O jogo tinha peso. Terceiro contra segundo, Villarreal a viver uma La Liga acima do esperado e um Real Madrid pressionado, sabendo que uma vitória podia colocá-lo provisoriamente na liderança da La Liga. Não era um jogo qualquer e isso sentiu-se desde o início.
O Villarreal entrou sem medo. Defendeu bem, subiu linhas quando pôde e nunca deu a sensação de que vinha apenas resistir. Parejo assumiu desde cedo o papel de cérebro da equipa, aparecendo entre linhas e sendo, de longe, o jogador mais perigoso do submarino amarelo na primeira parte. O Real Madrid, por outro lado, mostrou algo que já se tinha visto noutros jogos: erros técnicos desnecessários na construção, passes falhados, decisões apressadas. Não era uma pressão sufocante do Villarreal, eram erros que não podem existir neste nível.
Arda Güler foi dos poucos a tentar agitar o jogo pelo lado direito, Mastantuono também procurou acelerar nos contra-ataques, mas tudo parecia sempre inacabado. Vini Jr esteve praticamente anulado durante quase toda a primeira parte, bem fechado, sem espaço para provocar no um contra um. O Villarreal, mesmo atacando com poucos homens, conseguiu criar mais sensação de perigo do que o Real Madrid
A primeira parte termina com números baixos, xG baixo, poucas oportunidades reais. Um jogo morno, taticamente interessante, mas longe de ser bom.
O futebol a ser poético como só ele sabe ser. De um lado, Pape Gueye, herói recente da sua seleção na final da AFCON. Do outro, Brahim Díaz no banco, o homem do pénalti falhado nessa mesma final. Destinos cruzados, histórias pesadas em apenas um jogo.
Logo aos 47 minutos, o jogo muda. Vini Jr recebe na esquerda, chama o defesa, provoca, insiste, vai até à linha final e mete a bola na área. Pape Gueye tenta cortar, mas corta mal. Mbappé, sempre atento, antecipa-se e encosta para o fundo da baliza. Não foi um golo bonito, foi um golo de quem está sempre onde tem de estar. Frio, oportunista, mortal. 20 golos na La Liga em janeiro. Um absurdo.
A partir daí, o Villarreal até tentou reagir, mas revelou um problema grave: falta de qualidade no último terço. Teve momentos em que o empate esteve ali, à distância de um detalhe. O livre ensaiado que termina no travessão de Gerard Moreno é o exemplo perfeito disso. Era o 1-1. Era o momento, mas não entrou.

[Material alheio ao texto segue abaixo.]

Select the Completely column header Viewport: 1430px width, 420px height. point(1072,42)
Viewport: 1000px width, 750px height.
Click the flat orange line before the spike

O Real Madrid nunca fez um grande jogo. Aliás, convém dizer isto sem medo: o jogo do Mbappé, apesar dos dois golos, não foi bom. Tecnicamente esteve abaixo, perdeu bolas, falhou decisões em transição. Mas… decide. E no futebol de elite, isso pesa mais do que jogar bonito.
O Villarreal continuou a falhar tudo o que tentava criar. Más decisões, más finalizações, terceiro terço absolutamente pobre. Nicolas Pépé tentou, mas sem critério. Parejo ficou cada vez mais sozinho. Quando o jogo caminhava para um 0-1 curto, vem o golpe final.
Já nos descontos, Mbappé parte em transição, Pedraza chega atrasado e faz uma falta clara. Pénalti e Mbappé não treme. Golo de cavadinha. Quase provocatória. Talvez um recado indireto para Brahim Díaz? Uma brincadeira que pode ser de mau tom?
Pós-jogo
O Real Madrid não brilhou, não encantou, não esmagou, mas venceu. Venceu porque tem jogadores que resolvem os jogos mesmo quando tudo está longe do ideal. Mbappé é isso. Não precisa de estar bem 90 minutos para decidir.
O Villarreal sai deste jogo com a sensação mais frustrante possível: competiu, esteve organizado, mas foi inofensivo onde mais importa. Ter posse não chega. Se não há veneno no último terço vais ser eventualmente castiago.
Vini Jr não marcou, mas conseguiu ser decisivo no momento chave. Mbappé, mesmo num jogo tecnicamente fraco, resolve como poucos no mundo.
No fim fica claro: o Real Madrid ainda não voltou a ser uma máquina, mas é uma equipa que sabe ganhar mesmo jogando mal. E isso, goste-se ou não, é coisa de campeão.